Attempts by New Mexico’s attorney general to pit a federal nuclear waste law against a proposed commercial interim storage facility for spent fuel in Texas don’t pass legal muster, the Nuclear Regulatory Commission told an appeals court Friday.
State Attorney General Hector Balderas’s December argument that the Nuclear Waste Policy Act (NWPA) is “inextricably linked” to NRC’s decision to license Interim Storage Partners’ (ISP) proposed site is “neither relevant nor correct,” the agency argued in a Friday filing with the Tenth Circuit Court of Appeals.
Balderas’s contention that NWPA applies to the proposed ISP site is based on a misinterpretation of NRC’s environmental impact statement (EIS) for the project, the agency said.
In his Dec. 23 briefing to the court, Balderas said that the EIS includes language about the Department of Energy taking title to spent fuel for transport to the ISP site — and the NWPA, the attorney general said, forbids DOE from taking on spent fuel until a permanent repository exists.
NRC responded Friday that while the EIS “considers actions that would be undertaken in connection with the construction by DOE of a permanent spent fuel repository,” that stems from the agency’s responsibility under the National Environmental Policy Act to “identify direct and indirect environmental impacts” of the proposed site.
“[T]he NRC’s analysis in an EIS of anticipated impacts from separate … actions undertaken pursuant to the NWPA does not mean that issuance of the license to ISP depends upon NWPA activities,” the commission said.
The NWPA has been at the center of Balderas’s lawsuits against both the proposed ISP site and a similar project proposed in New Mexico by Holtec International.

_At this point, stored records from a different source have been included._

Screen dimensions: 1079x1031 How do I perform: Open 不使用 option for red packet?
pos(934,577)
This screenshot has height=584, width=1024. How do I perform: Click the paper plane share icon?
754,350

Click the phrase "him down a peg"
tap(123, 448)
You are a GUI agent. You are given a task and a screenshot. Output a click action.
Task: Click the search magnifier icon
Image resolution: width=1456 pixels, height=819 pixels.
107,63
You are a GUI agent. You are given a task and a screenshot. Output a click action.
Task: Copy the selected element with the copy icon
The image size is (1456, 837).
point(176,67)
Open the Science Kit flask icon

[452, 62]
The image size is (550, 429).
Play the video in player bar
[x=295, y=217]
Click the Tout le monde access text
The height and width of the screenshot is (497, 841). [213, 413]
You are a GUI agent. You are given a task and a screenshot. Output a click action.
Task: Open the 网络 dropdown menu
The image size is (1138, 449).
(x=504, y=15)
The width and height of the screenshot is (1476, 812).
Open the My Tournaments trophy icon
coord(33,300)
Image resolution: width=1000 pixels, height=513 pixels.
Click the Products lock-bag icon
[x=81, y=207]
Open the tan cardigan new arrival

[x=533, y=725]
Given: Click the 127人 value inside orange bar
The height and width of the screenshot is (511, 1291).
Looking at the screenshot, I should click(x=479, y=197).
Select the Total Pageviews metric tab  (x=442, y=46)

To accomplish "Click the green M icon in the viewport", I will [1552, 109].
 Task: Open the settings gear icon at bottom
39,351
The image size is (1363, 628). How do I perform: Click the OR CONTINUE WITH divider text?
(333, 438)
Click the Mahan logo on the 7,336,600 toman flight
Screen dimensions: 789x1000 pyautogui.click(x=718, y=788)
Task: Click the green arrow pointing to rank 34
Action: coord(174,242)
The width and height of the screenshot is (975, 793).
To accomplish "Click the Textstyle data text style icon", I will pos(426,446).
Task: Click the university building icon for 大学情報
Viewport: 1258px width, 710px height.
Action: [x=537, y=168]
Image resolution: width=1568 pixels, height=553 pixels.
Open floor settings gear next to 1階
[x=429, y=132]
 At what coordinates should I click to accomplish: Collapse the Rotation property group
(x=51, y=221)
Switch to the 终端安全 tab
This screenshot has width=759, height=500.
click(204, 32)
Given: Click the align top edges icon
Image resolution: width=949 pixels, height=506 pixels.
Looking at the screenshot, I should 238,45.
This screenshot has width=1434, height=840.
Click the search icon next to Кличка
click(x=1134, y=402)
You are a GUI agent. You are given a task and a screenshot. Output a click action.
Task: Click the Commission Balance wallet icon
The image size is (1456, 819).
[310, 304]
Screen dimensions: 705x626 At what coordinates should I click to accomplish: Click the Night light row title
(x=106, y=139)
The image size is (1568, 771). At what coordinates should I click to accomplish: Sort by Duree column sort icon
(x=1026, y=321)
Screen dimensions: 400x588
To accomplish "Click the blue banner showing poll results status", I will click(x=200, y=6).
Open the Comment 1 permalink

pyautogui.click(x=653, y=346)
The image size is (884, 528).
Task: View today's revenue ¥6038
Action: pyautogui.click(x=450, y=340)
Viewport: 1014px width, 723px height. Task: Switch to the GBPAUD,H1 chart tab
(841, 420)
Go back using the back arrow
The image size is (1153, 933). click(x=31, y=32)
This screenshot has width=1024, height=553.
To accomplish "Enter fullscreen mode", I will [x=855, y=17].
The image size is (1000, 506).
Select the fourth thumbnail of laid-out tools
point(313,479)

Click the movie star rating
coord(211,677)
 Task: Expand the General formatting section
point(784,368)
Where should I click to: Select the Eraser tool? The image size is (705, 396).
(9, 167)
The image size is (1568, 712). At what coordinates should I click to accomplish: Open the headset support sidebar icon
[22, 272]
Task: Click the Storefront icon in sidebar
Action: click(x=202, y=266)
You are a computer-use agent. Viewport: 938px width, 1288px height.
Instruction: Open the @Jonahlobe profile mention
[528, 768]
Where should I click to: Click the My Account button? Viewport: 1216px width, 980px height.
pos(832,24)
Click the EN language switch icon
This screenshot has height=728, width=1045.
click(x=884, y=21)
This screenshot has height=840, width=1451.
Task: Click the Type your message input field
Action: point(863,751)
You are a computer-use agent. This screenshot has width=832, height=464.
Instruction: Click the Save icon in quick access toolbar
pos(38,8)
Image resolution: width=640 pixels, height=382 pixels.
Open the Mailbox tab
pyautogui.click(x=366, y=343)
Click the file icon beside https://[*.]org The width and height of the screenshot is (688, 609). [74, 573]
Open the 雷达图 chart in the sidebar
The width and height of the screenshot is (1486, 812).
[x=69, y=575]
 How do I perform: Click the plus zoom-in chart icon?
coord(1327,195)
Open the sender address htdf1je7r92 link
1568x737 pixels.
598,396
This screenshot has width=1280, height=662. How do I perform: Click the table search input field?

Balderas has argued that NRC is running afoul of NWPA by licensing the two commercial interim storage sites in the absence of a permanent repository — an angle of attack rejected by NRC and some experts.
The argument will likely get its first test in court this month at a hearing in the U.S. District Court for New Mexico on Balderas’s Holtec suit, currently scheduled for Jan. 20.
NRC is facing a number of legal challenges to both proposed interim storage sites. Texas Attorney General Ken Paxton is putting together his argument against the ISP site in the Fifth Circuit Court of Appeals, and the D.C. Circuit Court of Appeals is wading through two separate joint suits against the proposed sites.